THE EXERCISE →
Could you reproduce each of the following lines verbatim, changing nothing?

PROVIDED MATERIAL →
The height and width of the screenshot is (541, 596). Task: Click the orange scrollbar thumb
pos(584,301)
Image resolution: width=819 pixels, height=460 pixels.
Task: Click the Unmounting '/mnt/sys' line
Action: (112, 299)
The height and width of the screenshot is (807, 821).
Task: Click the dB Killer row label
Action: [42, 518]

TASK SOLUTION →
The height and width of the screenshot is (541, 596). Task: Click the orange scrollbar thumb
pos(584,301)
Image resolution: width=819 pixels, height=460 pixels.
Task: Click the Unmounting '/mnt/sys' line
Action: (112, 299)
The height and width of the screenshot is (807, 821).
Task: Click the dB Killer row label
Action: [42, 518]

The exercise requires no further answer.